It started with my conversation that I asked her, whether she has a community which full of male members. Well, since I’m still single and it seems hard to have some new male friends lately, so I asked that question. Haha. Besides, she told me yesterday that her sex life wasn’t good. Lol. 

After I asked that, she started to give me a lecture. She said that she doesn’t need a guy to complete her. She’s complete already. Content. And since I’m single (she’s a single mom, with a 7 yo daughter), I should do that, do this. Not only be happy, but to make my life is more useful to other, etc.

Well, I agreed with her, because I’m doing that all my life and I’m not going to stop it. It just I’m in this state of live, I have a good position in my office, had my graduate degree (in fact I’m thinking to take a doctoral degree), my job is to help other people from all over place in my country.
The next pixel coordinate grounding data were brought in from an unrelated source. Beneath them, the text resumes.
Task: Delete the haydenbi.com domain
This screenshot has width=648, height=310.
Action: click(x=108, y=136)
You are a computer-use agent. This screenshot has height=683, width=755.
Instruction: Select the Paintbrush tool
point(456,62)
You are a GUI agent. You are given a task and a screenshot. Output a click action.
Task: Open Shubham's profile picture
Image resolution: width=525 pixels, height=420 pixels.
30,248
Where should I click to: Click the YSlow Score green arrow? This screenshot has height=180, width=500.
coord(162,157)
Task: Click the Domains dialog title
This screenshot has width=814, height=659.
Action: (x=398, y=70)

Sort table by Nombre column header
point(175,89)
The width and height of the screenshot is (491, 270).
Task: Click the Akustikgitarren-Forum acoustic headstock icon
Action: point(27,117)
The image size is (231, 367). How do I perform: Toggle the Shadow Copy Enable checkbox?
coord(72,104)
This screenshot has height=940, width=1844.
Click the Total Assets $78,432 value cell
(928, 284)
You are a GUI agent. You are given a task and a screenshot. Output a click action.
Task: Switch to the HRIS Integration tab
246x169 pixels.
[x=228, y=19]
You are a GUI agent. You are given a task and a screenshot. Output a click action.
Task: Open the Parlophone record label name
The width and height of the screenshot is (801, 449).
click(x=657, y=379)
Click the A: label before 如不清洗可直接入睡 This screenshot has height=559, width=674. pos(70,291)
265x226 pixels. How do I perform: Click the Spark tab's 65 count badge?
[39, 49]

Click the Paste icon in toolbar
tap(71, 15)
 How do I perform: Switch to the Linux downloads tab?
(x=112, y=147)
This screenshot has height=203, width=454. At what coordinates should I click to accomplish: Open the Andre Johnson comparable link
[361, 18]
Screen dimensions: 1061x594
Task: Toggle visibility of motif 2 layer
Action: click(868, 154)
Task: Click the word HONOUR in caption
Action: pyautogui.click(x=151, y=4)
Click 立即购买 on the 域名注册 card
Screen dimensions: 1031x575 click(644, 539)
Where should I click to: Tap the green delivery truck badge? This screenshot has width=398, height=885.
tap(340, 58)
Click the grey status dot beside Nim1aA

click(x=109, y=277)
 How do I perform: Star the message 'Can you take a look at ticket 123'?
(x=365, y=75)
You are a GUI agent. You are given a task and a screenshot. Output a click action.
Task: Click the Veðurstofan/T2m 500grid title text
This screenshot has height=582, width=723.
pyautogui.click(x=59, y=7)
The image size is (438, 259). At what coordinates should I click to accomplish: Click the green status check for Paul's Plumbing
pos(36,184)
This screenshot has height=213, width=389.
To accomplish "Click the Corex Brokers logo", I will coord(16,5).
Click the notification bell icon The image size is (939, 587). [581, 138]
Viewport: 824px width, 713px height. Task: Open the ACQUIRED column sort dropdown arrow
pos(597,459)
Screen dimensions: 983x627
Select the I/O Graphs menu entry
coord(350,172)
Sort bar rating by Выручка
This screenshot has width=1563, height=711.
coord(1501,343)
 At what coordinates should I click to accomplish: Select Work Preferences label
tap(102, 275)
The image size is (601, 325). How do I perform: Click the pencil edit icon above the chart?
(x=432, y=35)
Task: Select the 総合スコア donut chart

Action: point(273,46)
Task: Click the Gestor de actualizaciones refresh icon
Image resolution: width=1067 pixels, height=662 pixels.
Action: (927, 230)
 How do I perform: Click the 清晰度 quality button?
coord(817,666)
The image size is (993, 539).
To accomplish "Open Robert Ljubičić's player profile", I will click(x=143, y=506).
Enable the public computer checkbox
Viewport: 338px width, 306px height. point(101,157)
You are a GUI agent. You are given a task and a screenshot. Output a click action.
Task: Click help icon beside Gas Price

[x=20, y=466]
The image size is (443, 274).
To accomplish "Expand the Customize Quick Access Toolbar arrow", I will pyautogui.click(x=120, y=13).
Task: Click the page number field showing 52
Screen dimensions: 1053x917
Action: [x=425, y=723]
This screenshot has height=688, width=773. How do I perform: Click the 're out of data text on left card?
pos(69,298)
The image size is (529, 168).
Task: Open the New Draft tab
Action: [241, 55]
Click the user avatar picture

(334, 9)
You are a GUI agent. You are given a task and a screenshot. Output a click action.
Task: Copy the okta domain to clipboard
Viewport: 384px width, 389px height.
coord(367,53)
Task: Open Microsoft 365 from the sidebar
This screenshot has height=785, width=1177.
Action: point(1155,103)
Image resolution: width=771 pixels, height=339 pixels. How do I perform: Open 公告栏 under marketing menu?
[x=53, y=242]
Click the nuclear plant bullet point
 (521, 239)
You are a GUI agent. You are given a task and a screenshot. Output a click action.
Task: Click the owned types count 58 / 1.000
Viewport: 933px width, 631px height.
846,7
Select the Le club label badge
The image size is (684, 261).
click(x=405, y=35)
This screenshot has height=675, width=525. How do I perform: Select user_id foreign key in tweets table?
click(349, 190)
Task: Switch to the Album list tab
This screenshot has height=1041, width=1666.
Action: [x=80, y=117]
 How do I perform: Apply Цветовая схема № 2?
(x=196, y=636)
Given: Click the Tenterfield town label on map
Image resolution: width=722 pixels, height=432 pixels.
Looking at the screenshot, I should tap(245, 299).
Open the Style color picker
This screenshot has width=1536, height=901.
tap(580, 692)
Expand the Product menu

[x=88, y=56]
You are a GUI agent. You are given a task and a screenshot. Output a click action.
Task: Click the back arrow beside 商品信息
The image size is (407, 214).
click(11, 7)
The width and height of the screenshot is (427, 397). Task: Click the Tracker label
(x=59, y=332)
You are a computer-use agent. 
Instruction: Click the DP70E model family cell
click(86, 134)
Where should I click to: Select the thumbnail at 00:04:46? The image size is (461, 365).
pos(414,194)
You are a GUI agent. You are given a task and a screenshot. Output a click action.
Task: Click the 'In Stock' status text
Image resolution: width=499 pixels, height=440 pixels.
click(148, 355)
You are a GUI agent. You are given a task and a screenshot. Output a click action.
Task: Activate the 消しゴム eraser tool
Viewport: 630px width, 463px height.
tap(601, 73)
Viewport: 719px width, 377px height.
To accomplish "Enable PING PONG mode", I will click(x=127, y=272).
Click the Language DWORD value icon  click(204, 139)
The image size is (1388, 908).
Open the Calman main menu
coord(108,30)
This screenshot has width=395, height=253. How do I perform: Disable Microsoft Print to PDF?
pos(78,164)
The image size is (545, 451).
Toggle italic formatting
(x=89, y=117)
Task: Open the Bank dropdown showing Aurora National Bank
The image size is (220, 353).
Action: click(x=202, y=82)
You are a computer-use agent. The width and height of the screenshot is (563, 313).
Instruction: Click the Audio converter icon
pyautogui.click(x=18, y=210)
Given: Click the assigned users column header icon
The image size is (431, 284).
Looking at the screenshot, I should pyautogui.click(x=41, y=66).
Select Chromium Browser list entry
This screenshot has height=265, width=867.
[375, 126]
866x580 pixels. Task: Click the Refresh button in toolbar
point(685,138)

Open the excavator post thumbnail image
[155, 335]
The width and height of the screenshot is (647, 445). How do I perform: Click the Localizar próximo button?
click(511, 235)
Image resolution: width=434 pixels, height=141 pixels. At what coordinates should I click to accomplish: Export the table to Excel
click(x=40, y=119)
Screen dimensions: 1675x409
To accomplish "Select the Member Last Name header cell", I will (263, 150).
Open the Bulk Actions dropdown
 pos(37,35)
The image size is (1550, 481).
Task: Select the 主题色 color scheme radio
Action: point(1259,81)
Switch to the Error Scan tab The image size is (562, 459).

The bottom line is I have everything that people wants in their lives (more or less 😂).

So every suggestions she told me, I’m doing it now and then. Been doing it a long time ago and even now. I’m so grateful of it. If she said that I have to feel content, is it wrong for me, if I have this dream, that I want to meet a guy, someone that I can share stories, etc? She said that I can share it with others too, not only to male friends. I agree with that, but I’m not sure whether she realized this or she’s only want to make me think that she’s above me, it’s really different to talk or share stories with family, friends and with a guy, someone special. 

I won’t deny it. I miss those times when I’m with my male friends. Being with someone who cares about me, hugs and kisses. 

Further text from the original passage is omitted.